Dans la nature, elles habitent habituellement dans des arbres creux et, avec la cire qu'elles produisent, elles construisent des alvéoles dans lesquelles elles emmagasinent le miel et élèvent les nymphes et les larves. De nos jours, toutefois, la plupart des abeilles mellifères vivent dans des ruches manufacturées fournies par les apiculteurs.

Allez, en vidéo pour petits et grand, c'est plus simple.



L'apithérapie, les bienfaits du miel au service de la santé.
 
 
Depuis longtemps l'homme a compris que les abeilles pouvaient être un allié précieux pour la lutte contre les maladies et leur prévention. Aliment énergétique, moins connu pour ses vertus antibactériennes, anti-inflammatoires et anti-oxydantes, la liste des bienfaits du miel est longue.

Les bienfaits du miel

Dans de nombreux pays, le miel est utilisé depuis toujours comme remède, soit à l'état pur, soit mélangé à des plantes.
En France, chacun connaît les bienfaits du miel ou des bonbons au miel pour soulager les maux de gorge.
Certains miels sont connus pour leurs propriétés laxatives, d'autres pour guérir les brûlures, les inflammations... On utilise même les propriétés du miel pour guérir des morsures de serpents.
Aujourd'hui, la pharmacopée commence à s'intéresser de plus près aux bienfaits du miel que connaissaient nos anciens depuis longtemps. 
 
Le pollen quant à lui est riche en protéines, il améliore l'état général en stimulant les défenses immunitaires. C'est un fortifiant utilisé en cas de fatigue,  d'attaque bactérienne ou virale. 
 
La gelée royale : est aussi un fortifiant très efficace dont les bienfaits agissent sur l'ensemble de l'organisme. Elle peut être utilisée en cure à l'automne ou au printemps.
 
La propolis : Collectée par les abeilles sur les bourgeons des arbres, elle est utilisée par ces dernières pour ses vertus antibactériennes. En médecine douce humaine, la propolis est indiquée pour soigner la majorité des infections bactériennes.
 
 
 
Les abeilles disparaissent massivement
 
Les abeilles, piliers de la pollinisation et donc de la présence des fleurs, fruits et légumes, disparaissent massivement dans de nombreuses régions du monde, laissant perplexes les scientifiques.
 

Historique de l'effondrement des colonies d'abeilles

Depuis le milieu des années 80, l'apiculture est confrontée à un affaiblissement et une surmortalité marquée des colonies d'abeilles d'origine multifactorielle.
C'est en France, en 1994 que les apiculteurs se sont alarmés : durant l'été, de nombreuses abeilles ne revenaient plus dans les ruches, laissant derrière elles la reine et quelques jeunes... Les abeilles étaient retrouvées mortes sur le sol, en petits groupes ou volaient désorientées devant la ruche avec des comportements alimentaires anormaux.
Depuis, l'état de la filière apicole française est désastreux : en 2012, par rapport à 2004, le nombre d'apiculteurs a baissé de 40 %, le nombre de ruches de 20 % et la production de 28 %, selon l'Audit économique de la filière apicole française, commandité en 2011 par FranceAgriMer.
 Ainsi, depuis une vingtaine d’années, rien qu'en France, les taux de mortalités observés sur les colonies se sont fortement accrus.

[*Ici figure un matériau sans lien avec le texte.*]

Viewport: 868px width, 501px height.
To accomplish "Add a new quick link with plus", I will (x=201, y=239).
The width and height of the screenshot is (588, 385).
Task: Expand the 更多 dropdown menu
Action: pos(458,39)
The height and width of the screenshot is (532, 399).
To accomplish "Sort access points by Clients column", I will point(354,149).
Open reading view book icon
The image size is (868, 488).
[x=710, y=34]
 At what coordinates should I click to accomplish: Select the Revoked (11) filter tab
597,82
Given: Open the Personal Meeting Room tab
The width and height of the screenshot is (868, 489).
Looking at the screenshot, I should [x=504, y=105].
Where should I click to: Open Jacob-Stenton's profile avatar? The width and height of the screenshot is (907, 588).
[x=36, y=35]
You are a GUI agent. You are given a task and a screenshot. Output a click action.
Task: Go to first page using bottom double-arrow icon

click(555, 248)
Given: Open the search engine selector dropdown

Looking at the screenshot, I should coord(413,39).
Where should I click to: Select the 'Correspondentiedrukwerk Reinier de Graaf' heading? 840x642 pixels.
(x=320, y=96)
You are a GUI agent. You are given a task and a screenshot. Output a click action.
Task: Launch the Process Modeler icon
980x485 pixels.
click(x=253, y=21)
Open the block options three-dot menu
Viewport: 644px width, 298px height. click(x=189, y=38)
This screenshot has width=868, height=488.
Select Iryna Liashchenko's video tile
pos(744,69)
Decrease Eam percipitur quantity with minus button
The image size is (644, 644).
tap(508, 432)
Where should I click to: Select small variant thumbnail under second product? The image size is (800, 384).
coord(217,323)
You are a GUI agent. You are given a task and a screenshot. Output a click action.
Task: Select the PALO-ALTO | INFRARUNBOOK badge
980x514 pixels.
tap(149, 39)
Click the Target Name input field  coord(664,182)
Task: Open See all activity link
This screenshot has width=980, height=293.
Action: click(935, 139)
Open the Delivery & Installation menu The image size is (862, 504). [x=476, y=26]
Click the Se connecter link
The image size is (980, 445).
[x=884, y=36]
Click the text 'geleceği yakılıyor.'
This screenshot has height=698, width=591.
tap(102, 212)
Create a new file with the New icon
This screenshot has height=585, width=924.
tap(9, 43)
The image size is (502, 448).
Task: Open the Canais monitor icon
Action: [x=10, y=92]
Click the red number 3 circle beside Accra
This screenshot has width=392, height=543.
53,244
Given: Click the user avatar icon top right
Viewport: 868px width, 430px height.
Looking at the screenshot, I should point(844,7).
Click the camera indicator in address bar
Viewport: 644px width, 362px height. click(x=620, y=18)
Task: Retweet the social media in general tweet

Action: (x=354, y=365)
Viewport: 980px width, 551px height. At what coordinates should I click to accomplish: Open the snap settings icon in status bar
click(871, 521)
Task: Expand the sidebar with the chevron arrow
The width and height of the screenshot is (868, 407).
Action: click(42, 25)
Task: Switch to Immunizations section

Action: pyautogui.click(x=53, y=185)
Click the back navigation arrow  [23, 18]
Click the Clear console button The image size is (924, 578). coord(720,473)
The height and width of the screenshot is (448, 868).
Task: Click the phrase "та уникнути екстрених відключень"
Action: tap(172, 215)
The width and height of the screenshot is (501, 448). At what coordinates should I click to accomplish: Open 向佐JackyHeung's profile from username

Les mortalités hivernales moyennes sont supérieures à 20 % et il est fréquent que les taux de pertes annuelles dépassent les 30 %.
Ce phénomène s'est ensuite propagé à d'autres pays européens et notamment aux Etats-Unis où à l'automne 2006, les abeilles ont commencé à disparaître de manière inquiétante avec plus de la moitié des états touchés et des pertes de population comprises entre 30 % et 90 %. Le "syndrome d'effondrement des colonies" ("colony collapse disorder" ou CCD) était né.
Malheureusement, loin de rester localisées, ces mortalités massives ne cessent de s'intensifier dans de nombreux pays : Grande-Bretagne, Belgique, Italie, Allemagne, Suisse, Espagne, Grèce, Pologne, Pays-Bas, Canada... depuis le début des années 2000. Là aussi, certaines colonies d'abeilles perdent jusqu'à 90% de leurs population...
Par exemple, en Italie, de nombreuses ruches sont restées désespérément vides selon Rancesco Panella, président du Syndicat des apiculteurs professionnels italiens, du jamais vu... En Grande-Bretagne, le plus important apiculteur a perdu plus de la moitié de ses ruches, sans qu'une confirmation du phénomène n'ait été donnée pour l'ensemble du pays.
Dans de nombreuses régions du monde, les populations d'abeilles sont en fort déclin, avec des variabilités suivant les années. Si il est encore difficile aucun dispositif n'est aujourd'hui mais la tendance est structurelle et inquiétante depuis quelques années.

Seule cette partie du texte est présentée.